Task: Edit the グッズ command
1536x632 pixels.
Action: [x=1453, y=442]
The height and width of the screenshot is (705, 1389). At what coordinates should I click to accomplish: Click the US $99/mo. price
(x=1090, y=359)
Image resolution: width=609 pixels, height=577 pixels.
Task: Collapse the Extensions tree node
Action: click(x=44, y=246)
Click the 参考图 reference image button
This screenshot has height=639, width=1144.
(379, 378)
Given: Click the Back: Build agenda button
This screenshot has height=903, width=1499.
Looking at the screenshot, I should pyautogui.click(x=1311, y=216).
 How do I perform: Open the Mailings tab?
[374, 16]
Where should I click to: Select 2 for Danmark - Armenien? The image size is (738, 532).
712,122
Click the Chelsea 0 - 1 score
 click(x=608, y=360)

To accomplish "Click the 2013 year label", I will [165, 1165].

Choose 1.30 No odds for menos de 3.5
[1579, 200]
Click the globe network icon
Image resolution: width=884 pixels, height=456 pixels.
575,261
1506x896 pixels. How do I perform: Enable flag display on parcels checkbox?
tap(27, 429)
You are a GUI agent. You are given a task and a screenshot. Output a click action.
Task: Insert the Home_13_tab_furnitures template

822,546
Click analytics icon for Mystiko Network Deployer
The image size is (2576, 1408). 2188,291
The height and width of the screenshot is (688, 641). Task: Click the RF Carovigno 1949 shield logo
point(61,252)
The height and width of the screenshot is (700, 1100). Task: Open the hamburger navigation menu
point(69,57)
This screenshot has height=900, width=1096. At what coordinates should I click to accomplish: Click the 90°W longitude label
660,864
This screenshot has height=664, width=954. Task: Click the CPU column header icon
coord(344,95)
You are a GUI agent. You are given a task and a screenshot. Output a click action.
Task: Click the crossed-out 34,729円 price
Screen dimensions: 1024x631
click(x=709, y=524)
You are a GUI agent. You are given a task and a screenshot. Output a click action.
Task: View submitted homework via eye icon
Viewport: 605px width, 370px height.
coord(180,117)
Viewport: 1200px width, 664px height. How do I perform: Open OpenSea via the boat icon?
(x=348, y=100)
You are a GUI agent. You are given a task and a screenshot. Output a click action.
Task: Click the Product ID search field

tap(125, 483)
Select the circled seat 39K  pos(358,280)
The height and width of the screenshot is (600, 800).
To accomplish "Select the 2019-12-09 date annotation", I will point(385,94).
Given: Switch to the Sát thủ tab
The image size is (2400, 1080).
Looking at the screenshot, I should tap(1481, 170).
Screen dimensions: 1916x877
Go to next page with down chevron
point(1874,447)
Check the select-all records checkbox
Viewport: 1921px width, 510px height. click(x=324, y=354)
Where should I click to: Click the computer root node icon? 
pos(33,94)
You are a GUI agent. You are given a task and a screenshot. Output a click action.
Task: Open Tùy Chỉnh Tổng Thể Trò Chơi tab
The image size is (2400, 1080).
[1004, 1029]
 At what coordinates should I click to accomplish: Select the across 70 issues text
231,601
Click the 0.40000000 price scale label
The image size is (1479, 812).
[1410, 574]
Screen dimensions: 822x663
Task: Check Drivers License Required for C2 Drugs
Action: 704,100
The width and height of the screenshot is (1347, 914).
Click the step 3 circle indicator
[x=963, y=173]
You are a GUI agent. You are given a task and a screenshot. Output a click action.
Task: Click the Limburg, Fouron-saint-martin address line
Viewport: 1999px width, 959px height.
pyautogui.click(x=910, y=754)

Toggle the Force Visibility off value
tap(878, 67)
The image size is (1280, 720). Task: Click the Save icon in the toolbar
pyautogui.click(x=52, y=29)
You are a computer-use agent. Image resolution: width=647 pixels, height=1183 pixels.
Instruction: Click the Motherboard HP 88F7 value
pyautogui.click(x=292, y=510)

..........

:: TASK DESCRIPTION ::
Every line of the data above that includes "button" should be listed.

:: ANSWER TO THIS TASK ::
Click the 参考图 reference image button
Given: Click the Back: Build agenda button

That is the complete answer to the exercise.